When Symptoms Line Up With Testing
One of the most important things to understand about HIV symptoms is their relationship to testing accuracy. No HIV test can detect the virus immediately after exposure. There is always a window period, and it varies by test type.
The fastest option, a nucleic acid test that looks for the virus’s genetic material directly, can detect HIV 10 to 33 days after exposure. An antigen/antibody test run on blood drawn from a vein narrows the window to 18 to 45 days. The same type of test using a finger stick takes 18 to 90 days to become reliable. A standard antibody-only test has the longest window: 23 to 90 days.

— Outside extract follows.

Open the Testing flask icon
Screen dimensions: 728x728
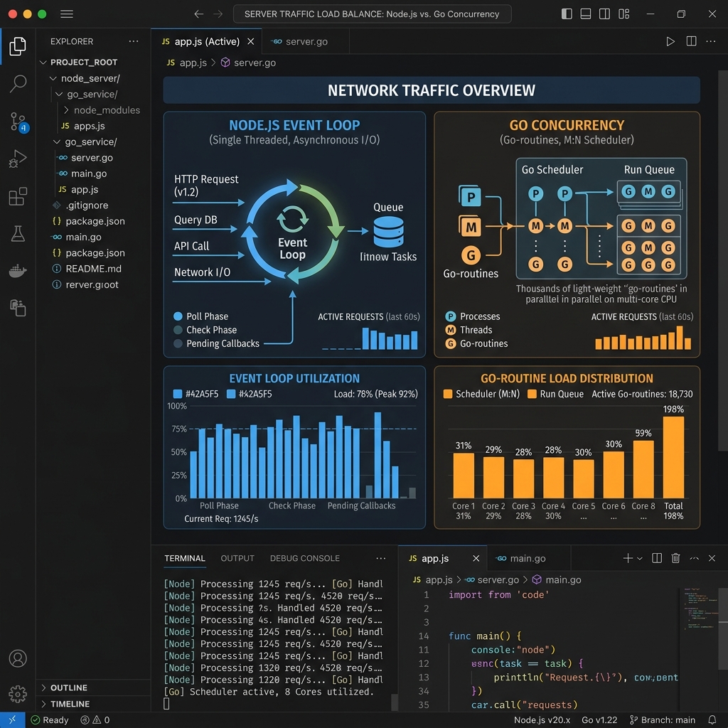[x=18, y=233]
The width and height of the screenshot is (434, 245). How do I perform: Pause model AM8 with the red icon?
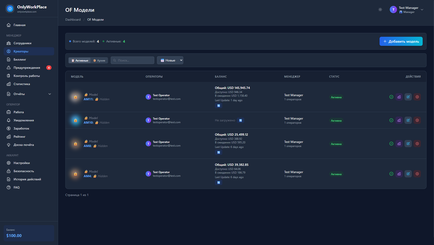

Here’s where timing matters. Acute symptoms typically appear 2 to 4 weeks after exposure, which falls right in the middle of most testing windows. That means if you develop flu-like symptoms and suspect a recent exposure, a nucleic acid test or a lab-based antigen/antibody test is the most likely to pick up the infection at that point. A negative result from a rapid finger-stick test during the first few weeks doesn’t rule HIV out. If your initial test is negative but your suspicion is high, retesting after the full window period has passed gives a definitive answer.
Taking preventive medication (PrEP) at the time of exposure can delay how quickly a test picks up the virus, so let your testing provider know if that applies to you.